A new program will offer financial assistance to help cover college expenses for hundreds of New York City students in foster care.
The College Choice initiative, announced Tuesday by Mayor Eric Adams and Jess Dannhauser, commissioner of the Administration for Children’s Services, aims to improve educational outcomes and ensure the city’s foster youth lead “healthy, productive and self-sufficient adult lives.”
The city will invest $10 million into the new initiative. It will cover annual costs of up to $15,000 in tuition for each eligible full-time college student in foster care, picking up expenses not otherwise covered by financial aid. The city will cover these costs at public and private universities nationwide, including two-year and four-year academic programs.
“Essentially, this new program means that a young person in foster care can attend the college of their choice without having to worry about the financial nightmare,” Dannhauser said at a Tuesday press conference.
College Choice will also cover room and board, and provide students with $60 each day for food and other expenses.
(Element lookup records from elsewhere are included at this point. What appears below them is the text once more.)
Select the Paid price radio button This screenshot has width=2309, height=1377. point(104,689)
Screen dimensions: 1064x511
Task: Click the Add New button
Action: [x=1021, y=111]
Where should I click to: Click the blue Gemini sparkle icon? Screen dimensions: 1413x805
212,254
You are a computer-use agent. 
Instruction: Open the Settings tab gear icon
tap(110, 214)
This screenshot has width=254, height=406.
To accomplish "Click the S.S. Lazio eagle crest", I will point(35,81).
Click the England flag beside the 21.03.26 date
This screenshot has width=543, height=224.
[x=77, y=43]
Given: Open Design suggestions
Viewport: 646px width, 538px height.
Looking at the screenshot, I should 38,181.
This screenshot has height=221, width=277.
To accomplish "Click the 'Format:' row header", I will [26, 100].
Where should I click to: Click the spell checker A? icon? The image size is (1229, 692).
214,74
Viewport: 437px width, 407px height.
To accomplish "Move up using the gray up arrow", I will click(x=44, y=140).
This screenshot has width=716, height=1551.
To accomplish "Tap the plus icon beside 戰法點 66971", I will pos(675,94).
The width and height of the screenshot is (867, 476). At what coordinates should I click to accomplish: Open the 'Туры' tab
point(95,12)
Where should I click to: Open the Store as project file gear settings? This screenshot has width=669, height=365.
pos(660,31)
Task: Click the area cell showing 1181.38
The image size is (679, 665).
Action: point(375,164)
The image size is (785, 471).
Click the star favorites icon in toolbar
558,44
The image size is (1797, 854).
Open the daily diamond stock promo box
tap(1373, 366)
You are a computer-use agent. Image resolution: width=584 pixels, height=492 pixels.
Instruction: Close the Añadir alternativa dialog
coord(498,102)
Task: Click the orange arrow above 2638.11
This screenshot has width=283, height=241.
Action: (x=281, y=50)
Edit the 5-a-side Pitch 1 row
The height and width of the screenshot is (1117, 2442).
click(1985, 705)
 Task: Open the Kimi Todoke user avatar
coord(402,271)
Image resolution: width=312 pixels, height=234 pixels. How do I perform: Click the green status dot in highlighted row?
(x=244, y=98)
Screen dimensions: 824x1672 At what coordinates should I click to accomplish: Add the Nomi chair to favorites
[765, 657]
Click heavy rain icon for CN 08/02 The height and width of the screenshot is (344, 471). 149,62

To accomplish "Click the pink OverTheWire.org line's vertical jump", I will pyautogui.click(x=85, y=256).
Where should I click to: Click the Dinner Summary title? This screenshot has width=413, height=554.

The daily funds will remain available for up to six months after graduation.
The program starts with this current academic year.
“None of our students are coming out of pocket this year,” Dannhauser said.
Sanjida Afruz, a student who is currently participating in College Choice and attending the City College of New York, said during the press conference that she was able to pursue a dual bachelor and master’s degree in psychology with the financial help of the program.
But Afruz noted that for most foster youth, faced with aging out of foster care and worrying about how to survive on their own, college “seems like an impossible task.” With the city’s support, however, she said she was able to focus on her goals and her studies without the heavy burden of financial hardships.
“This program essentially says that young people in foster care can and should dream big,” Afruz said.
In announcing the initiative, Adams said he’s seen how the city has “abandoned” its foster youth.
“My North Star,” he added, “was to see a program like this.”
The assistance is now available to all those who are eligible, and so far 230 foster youth are already receiving the benefits for the 2022-23 academic year, city officials said.
Participants will also receive academic support from The New York Foundling — a 150-year-old nonprofit serving children and families. The agency will provide students with tutoring, career counseling and other services.
Eligible foster youth must have applied for financial aid, maintain a 2.0 grade point average and participate in academic tutoring, coaching or any similar support. The funds are available for three years for students pursuing an associate’s degree, and for five years for a bachelor’s degree.
Advocates have long stressed the importance of providing the city’s foster youth with the proper tools to succeed academically, well before they reach the college application stage. A recent study by a research arm of the mayor’s office found that in 2019, only one in four New York City high school students who had spent time in foster care graduated on time. Fewer than 25% of these high school students graduated within six years.
Foster youth struggle to pursue post-secondary education because of the frequent upheavals in their lives, struggles with past trauma, and a lack of support and resources. But funding for education and training can make all the difference.
Last month, the Urban Institute social welfare think tank found that by age 24, 85% of young adults in foster care receiving government-funded Education and Training Vouchers, or ETVs, completed a year of college, compared to just 61% who enrolled without such support.
“Even after controlling for young adults’ characteristics, child welfare history, age of enrollment, and type of school, young adults who had received ETVs were still more likely to persist in and graduate from college,” the report stated.
The newly announced New York City initiative is built on a year-round housing program that has existed since 2016 known as “The Dorm Project,” which provides housing and academic support to foster youth attending schools within the City University of New York network. College students in foster care in that program receive a $31 daily stipend, roughly half of what will be offered under the College Choice model.
Tuesday’s announcement, Dannhauser said, “takes that program one big step further.”